The method to do that is called "Region of Interest Pooling" (RoI-Pooling) and is based on max pooling.
It is mostly the same as in Faster R-CNN.
* Visualization of the basic architecture:
* ![Architecture](https://raw.githubusercontent.com/aleju/papers/master/neural-nets/images/R-FCN__architecture.jpg?raw=true "Architecture")
* Position-sensitive classification
* Fully convolutional bounding box detectors tend to not work well.
* The authors argue, that the problems come from the translation-invariance of convolutions, which is a desirable property in the case of classification but not when precise localization of objects is required.
* They tackle that problem by generating multiple heatmaps per object class, each one being slightly shifted ("position-sensitive score maps").
* More precisely:
* The classifier generates per object class `c` a total of `k*k` heatmaps.
* In the simplest form `k` is equal to `1`. Then only one heatmap is generated, which signals whether a pixel is part of an object of class `c`.
* They use `k=3*3`. The first of those heatmaps signals, whether a pixel is part of the *top left* corner of a bounding box of class `c`. The second heatmap signals, whether a pixel is part of the *top center* of a bounding box of class `c` (and so on).
* The RoI-Pooling is applied to these heatmaps.
* For `k=3*3`, each bounding box candidate is converted to `3*3` values.
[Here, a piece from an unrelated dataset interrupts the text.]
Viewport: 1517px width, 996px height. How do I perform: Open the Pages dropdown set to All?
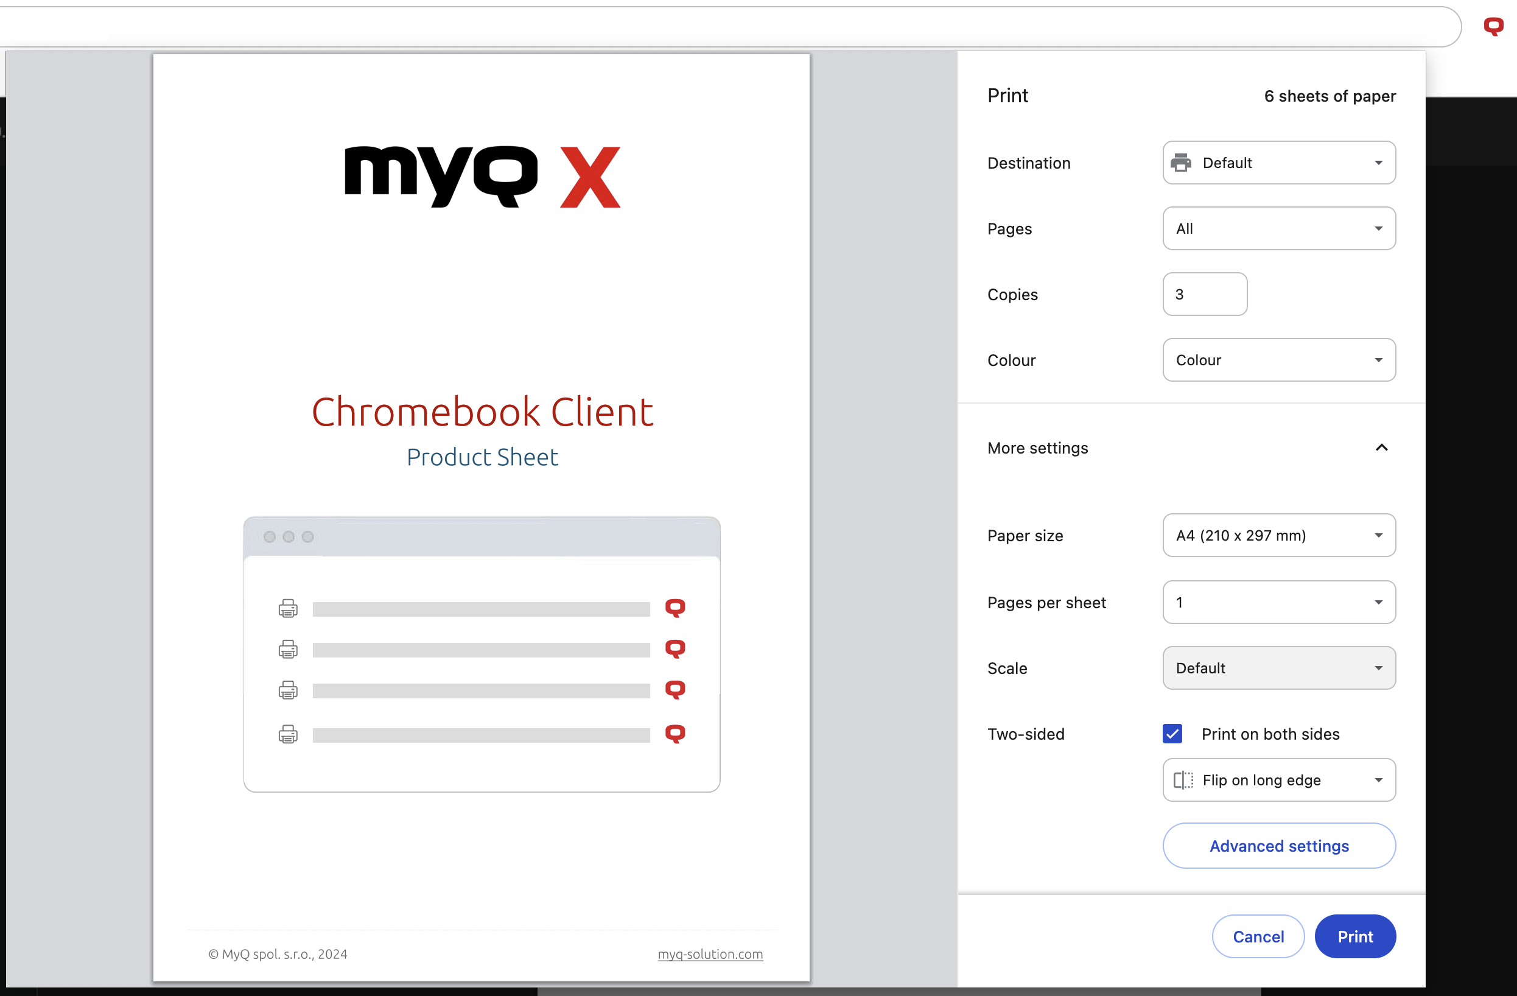[x=1279, y=229]
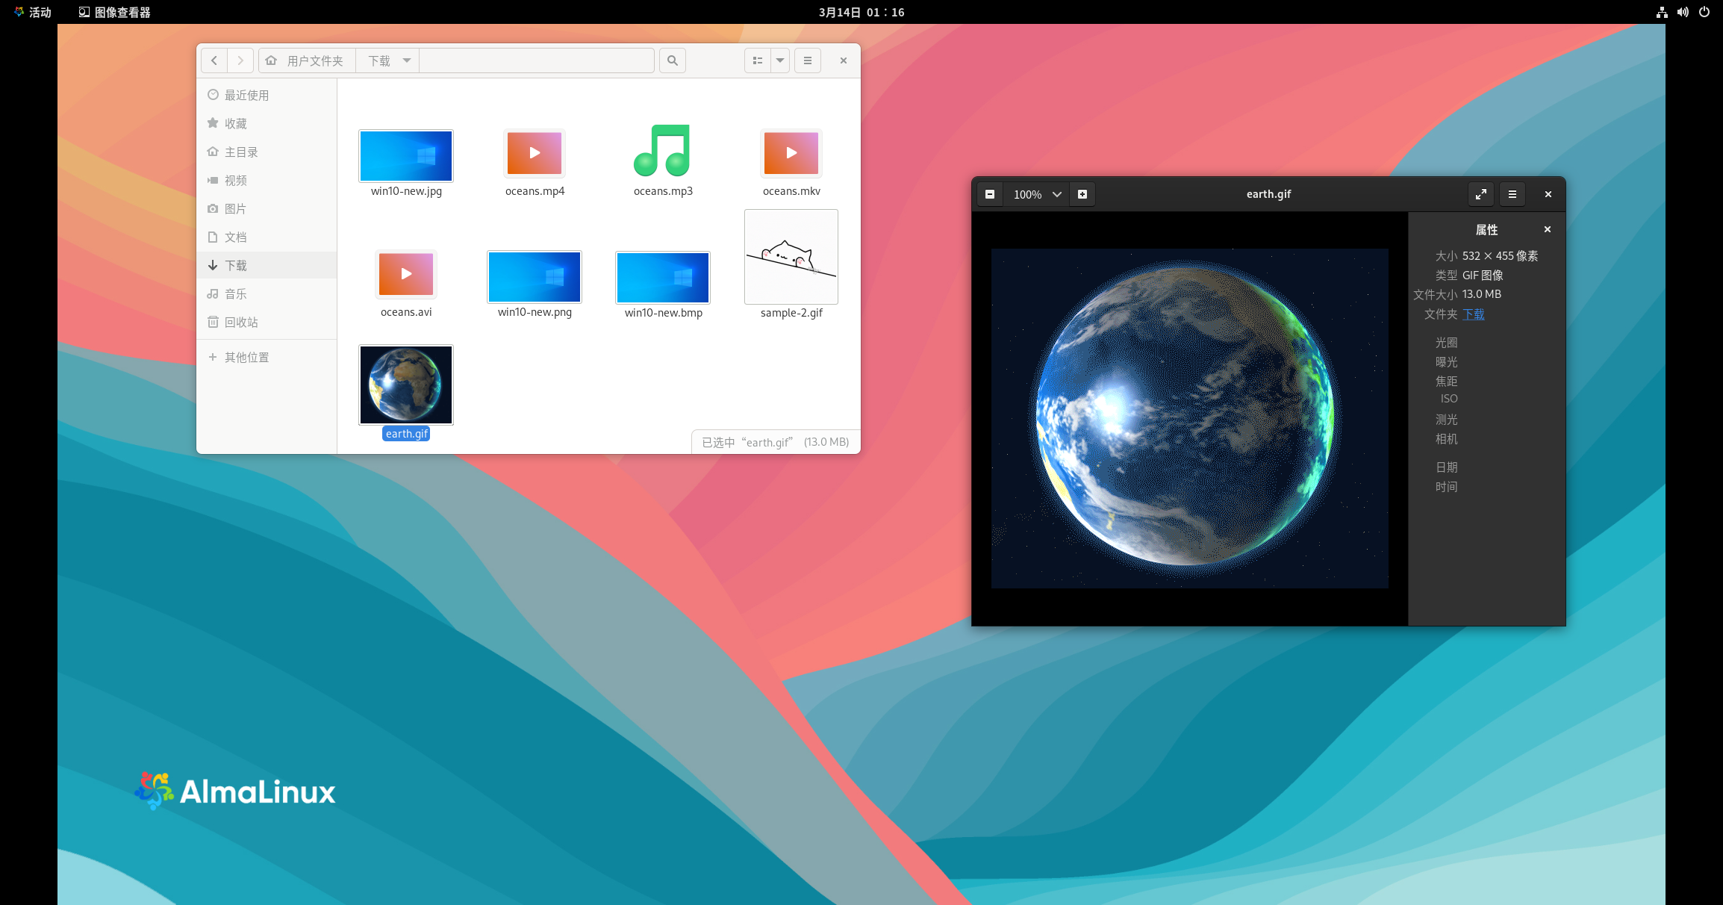Go back with the left arrow

pyautogui.click(x=214, y=60)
The first one resembles the top left corner of the bounding box candidate. Its value is generated by taking the average of the values in that area in the first heatmap.
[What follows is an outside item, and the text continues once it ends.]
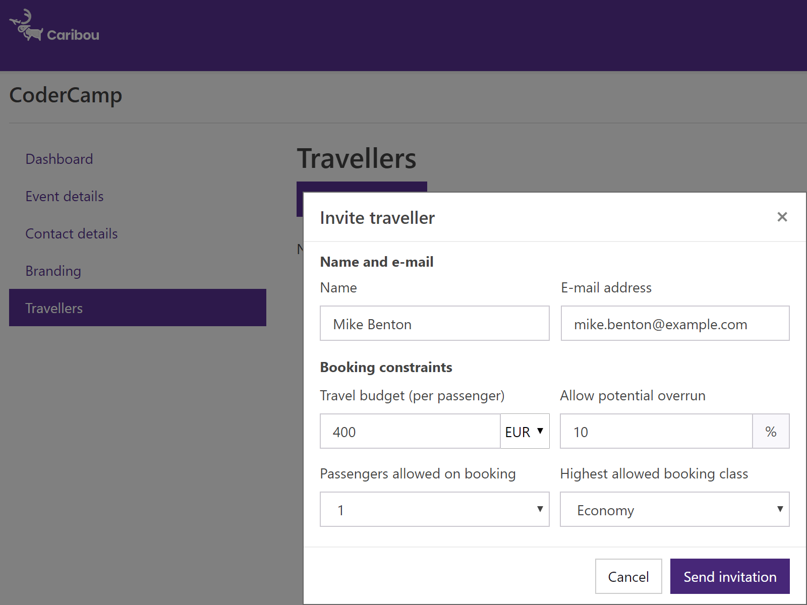The width and height of the screenshot is (807, 605).
Task: Open the Branding page
Action: point(53,271)
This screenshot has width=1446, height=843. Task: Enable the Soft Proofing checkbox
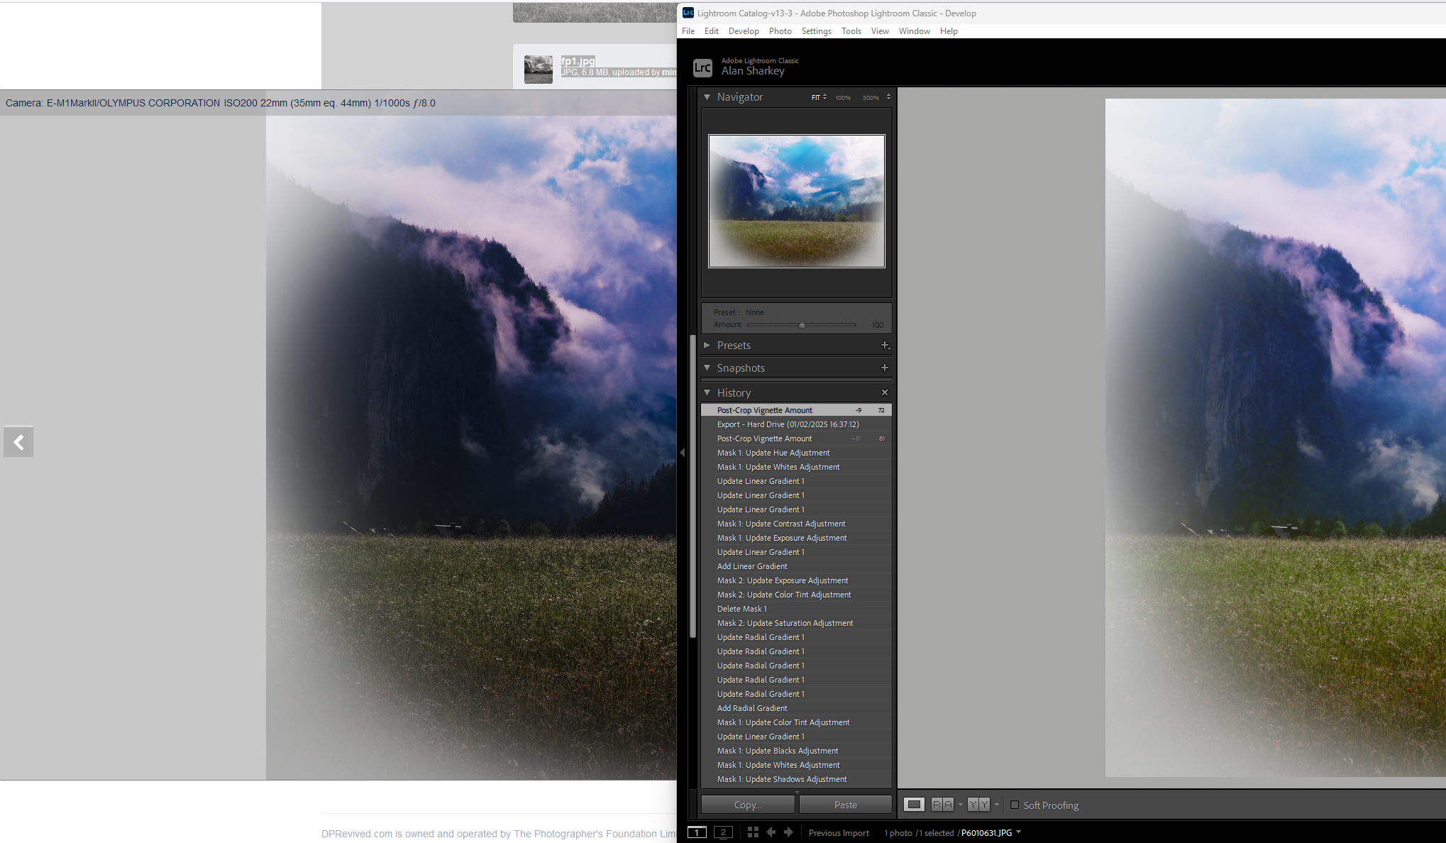(1015, 805)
* Once the `3*3` values are generated, the final score of class `c` for that bounding box candidate is computed by averaging the values.
* That process is repeated for all classes and a softmax is used to determine the final class.
* The graphic below shows examples for that:
* ![Architecture](https://raw.githubusercontent.com/aleju/papers/master/neural-nets/images/R-FCN__examples.jpg?raw=true "Examples")
* The above described RoI-Pooling uses only averages and hence is almost (computationally) free.
* They make use of that during the training by sampling many candidates and only backpropagating on those with high losses (online hard example mining, OHEM).
* À trous trick
* In order to increase accuracy for small bounding boxes they use the à trous trick.
* That means that they use a pretrained base network (here ResNet-101), then remove a pooling layer and set the à trous rate (aka dilation) of all convolutions after the removed pooling layer to `2`.
* The á trous rate describes the distance of sampling locations of a convolution. Usually that is `1` (sampled locations are right next to each other). If it is set to `2`, there is one value "skipped" between each pair of neighbouring sampling location.
* By doing that, the convolutions still behave as if the pooling layer existed (and therefore their weights can be reused). At the same time, they work at an increased resolution, making them more capable of classifying small objects. (Runtime increases though.)
* Training of R-FCN happens similarly to Faster R-CNN.
* Similar accuracy as the most accurate Faster R-CNN configurations at a lower runtime of roughly 170ms per image.
* Switching to ResNet-50 decreases accuracy by about 2 percentage points mAP (at faster runtime). Switching to ResNet-152 seems to provide no measureable benefit.
* OHEM improves mAP by roughly 2 percentage points.
* À trous trick improves mAP by roughly 2 percentage points.
* Training on `k=1` (one heatmap per class) results in a failure, i.e. a model that fails to predict bounding boxes. `k=7` is slightly more accurate than `k=3`.